EUV photomasks function by a light reflection, which is achieved using 40 alternating layers of silicon and molybdenum. This is different from the common photomasks that hinder light, using one chromium layer onto a quartz substrate. The numerous layers work to reflect EUV light, using Bragg diffraction.

Reflection is a powerful function of angle and longer wavelengths, close to normal incidence. Definition of the pattern is done in a tantalum-based layer that absorbs over the available multilayer, which is covered by an ultrathin ruthenium layer.

How to apply EUV

High density and ultra-fast microchips are produced using EUV lithography procedures. In other words, extreme ultraviolet lithography points out materials, equipment, and methods required to extend fabrication abilities to wavelengths lower than 32 nanometers. The use of masks and resists, set up high reflection mirrors, surmount power and thermal problems, improve resolution, and reduce waste of energy.

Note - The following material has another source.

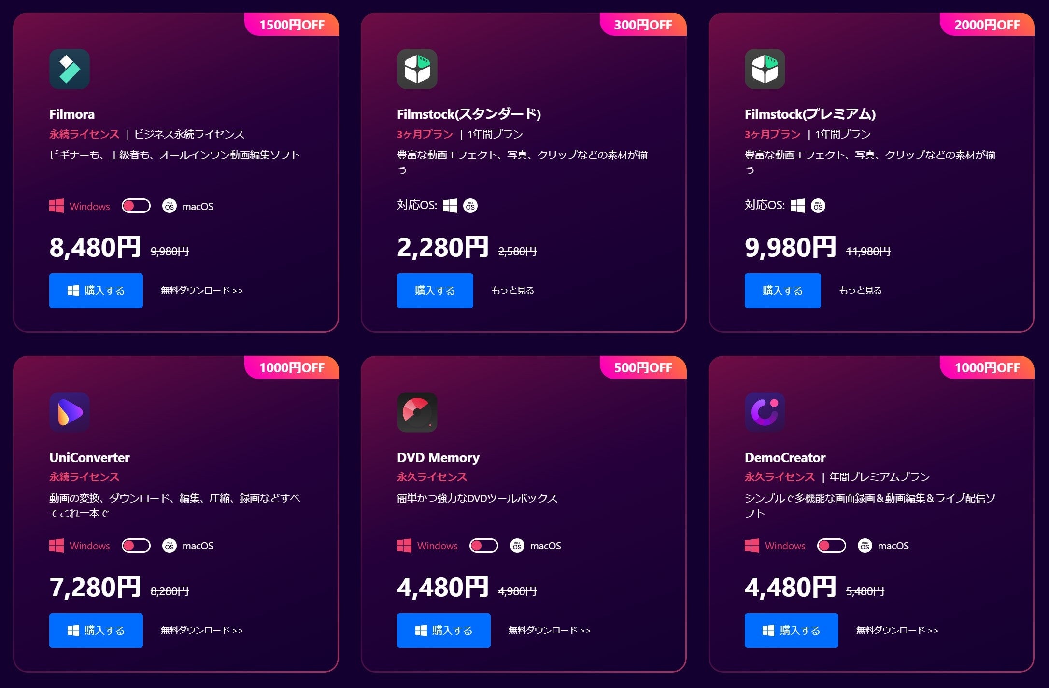This screenshot has width=1049, height=688.
Task: Toggle DVD Memory OS switch
Action: click(484, 546)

Reasons to design EUVL photomasks

  • Photomasks, source collector modules, resist layers are designed for optimum results.
  •  The possibility of deploying high-sensitivity numerous layers and Mo/Si coatings.
  •  It brings mirrors,  optical components, scanners, micro steppers together.
  • Measurement of critical dimensions using scatterometry.
  •  Improvement of resolution utilizing proximity correction and phase-shift.
  •  General modified light energy using holographic elements.
  •  Ability to handle defects of masks, layer imperfections, and thermal uncertainty.
  •  Harnessing of laser-produced and discharge pulse plasma sources.


Defects in masks

Deceasing the defects on EUV masks is a critical problem to be attended to in cases of commercialization of EUV lithography. However, defects can be laid under or on top of the multilayers.

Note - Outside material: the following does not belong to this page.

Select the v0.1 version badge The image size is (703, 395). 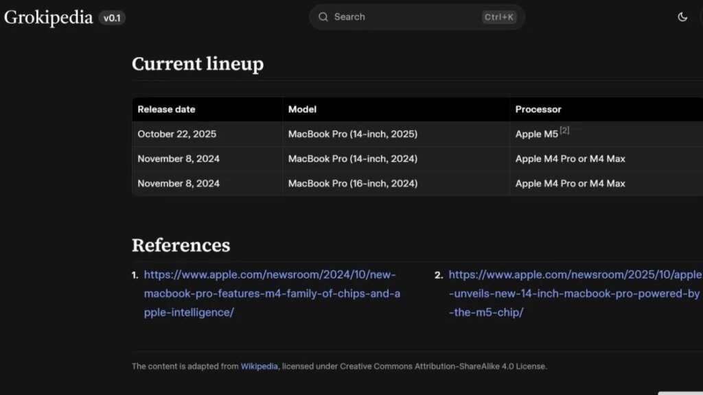click(112, 18)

Atomic-scale height defects with 100nm can be printable by showing 10% CD interference. Therefore, a phase defect will reduce reflectivity by 10% if it deviates three degrees from flatness. This is usually because of a turnaround from the surface’s target angle of 84 degrees incidence. The defect edge extension is closed with the sudden deformation, and reflectivity loss increases.


HSQ is an inorganic compound used in lithography processes due to achieve high resolution. Hydrogen silsesquioxane is used in EUV lithography, Sigma Aldrich, and can get into the mask layers and become trapped. It produces bulge defects, a blister issue that comes after many EUV masks are exposed to an environment with hydrogen.